Exercise goal:
The answer is the full set of records, given again exactly and without images.
─── Data to examine ───
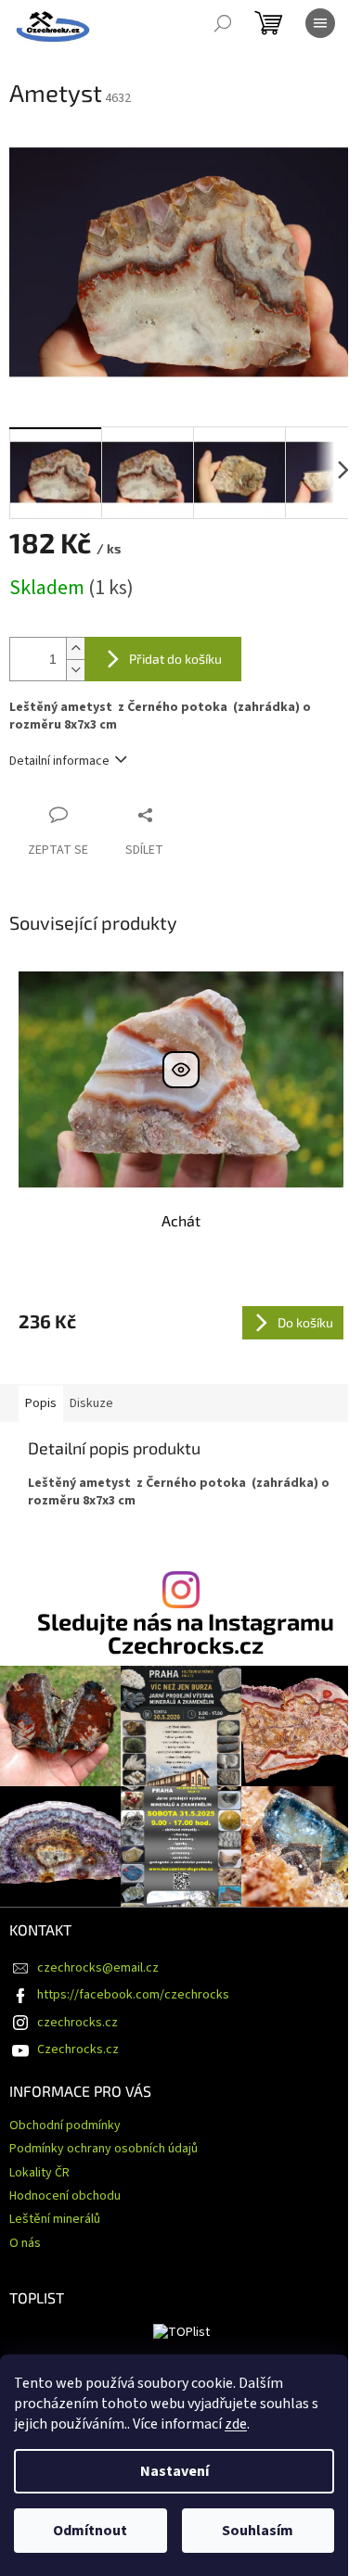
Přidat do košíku (175, 658)
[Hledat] (222, 23)
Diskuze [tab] (91, 1403)
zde (236, 2424)
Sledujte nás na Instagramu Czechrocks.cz (185, 1633)
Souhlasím (257, 2530)
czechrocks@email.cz (98, 1968)
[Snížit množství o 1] (75, 669)
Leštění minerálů (54, 2219)
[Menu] (320, 23)
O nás (25, 2243)
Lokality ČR (39, 2173)
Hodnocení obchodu (65, 2196)
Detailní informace (59, 761)
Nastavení (174, 2471)
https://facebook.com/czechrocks (133, 1995)
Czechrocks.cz (78, 2049)
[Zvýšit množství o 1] (75, 648)
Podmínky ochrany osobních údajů (103, 2148)
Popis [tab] (41, 1403)
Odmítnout (90, 2530)
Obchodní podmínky (65, 2125)
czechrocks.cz (77, 2022)
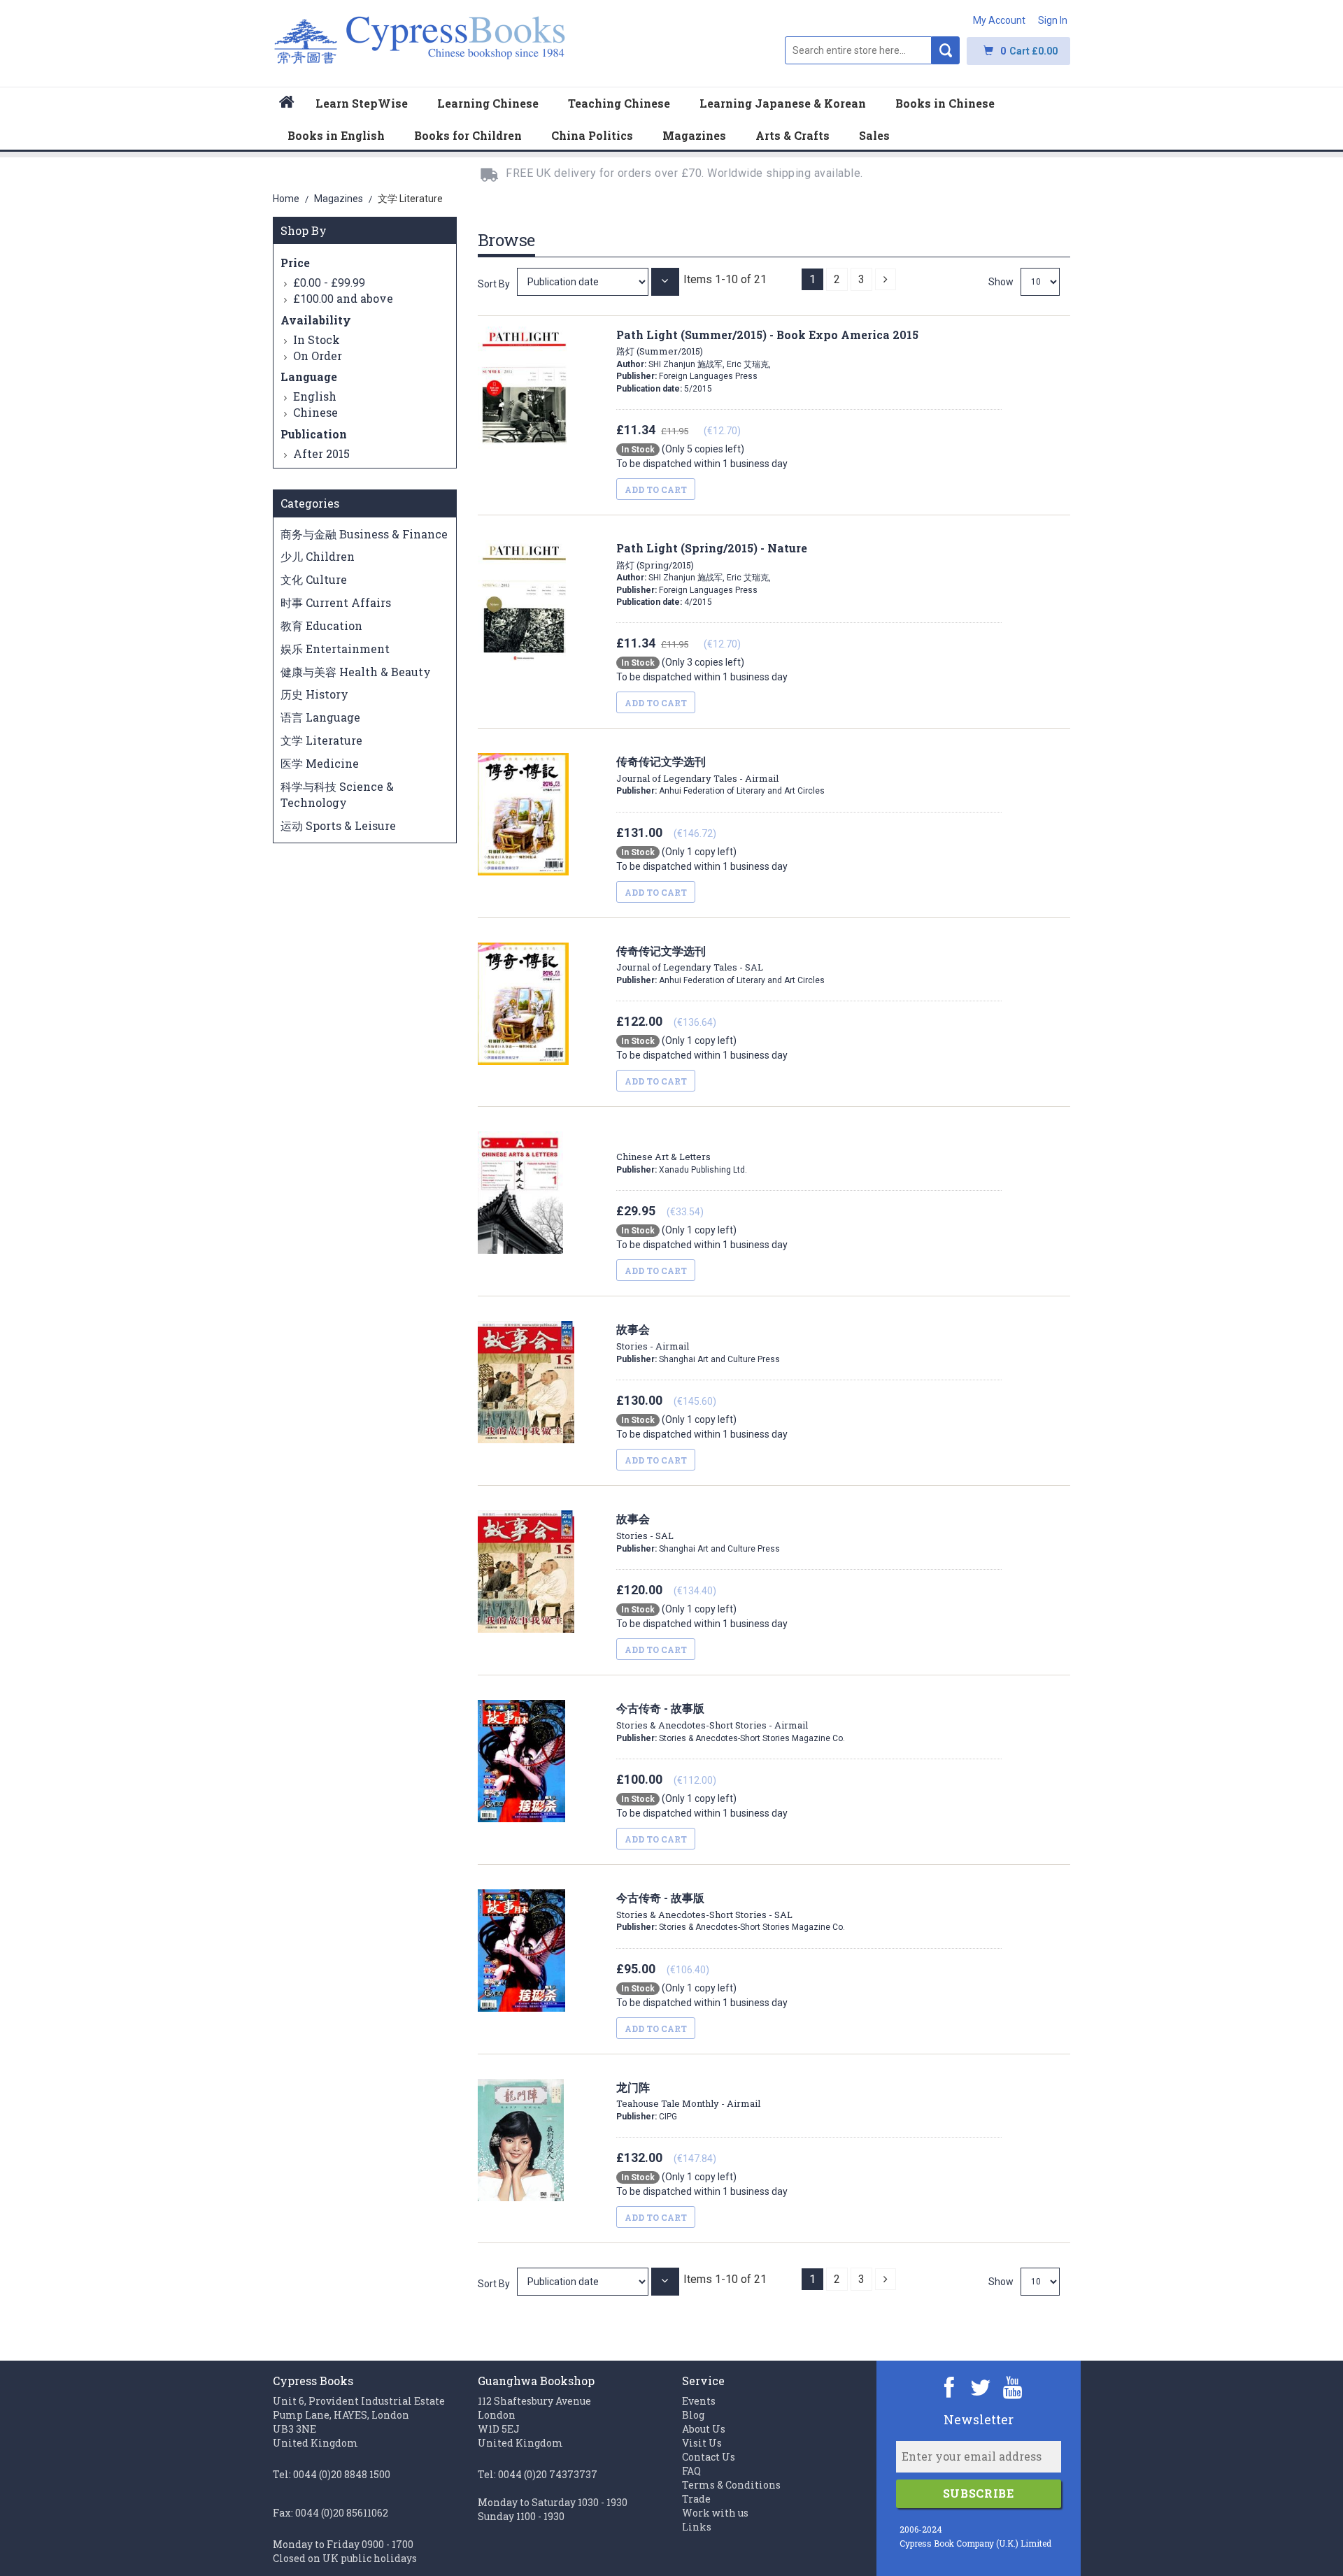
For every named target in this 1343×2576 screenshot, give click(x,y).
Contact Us (708, 2456)
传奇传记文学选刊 (689, 958)
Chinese (315, 412)
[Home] (287, 103)
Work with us (715, 2512)
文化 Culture (313, 579)
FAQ (691, 2470)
───
Problem solution:
Přidat do košíku (175, 658)
[Hledat] (222, 23)
Diskuze [tab] (91, 1403)
zde (236, 2424)
Sledujte nás na Instagramu Czechrocks.cz (185, 1633)
Souhlasím (257, 2530)
czechrocks@email.cz (98, 1968)
[Snížit množství o 1] (75, 669)
Leštění minerálů (54, 2219)
[Menu] (320, 23)
O nás (25, 2243)
Lokality ČR (39, 2173)
Hodnocení obchodu (65, 2196)
Detailní informace (59, 761)
Nastavení (174, 2471)
https://facebook.com/czechrocks (133, 1995)
Czechrocks.cz (78, 2049)
[Zvýšit množství o 1] (75, 648)
Podmínky ochrany osobních údajů (103, 2148)
Popis [tab] (41, 1403)
Odmítnout (90, 2530)
Obchodní podmínky (65, 2125)
czechrocks.cz (77, 2022)
For every named target in this 1343×2576 screenshot, give click(x,y).
Contact Us (708, 2456)
传奇传记文学选刊 (689, 958)
Chinese (315, 412)
[Home] (287, 103)
Work with us (715, 2512)
文化 Culture (313, 579)
FAQ (691, 2470)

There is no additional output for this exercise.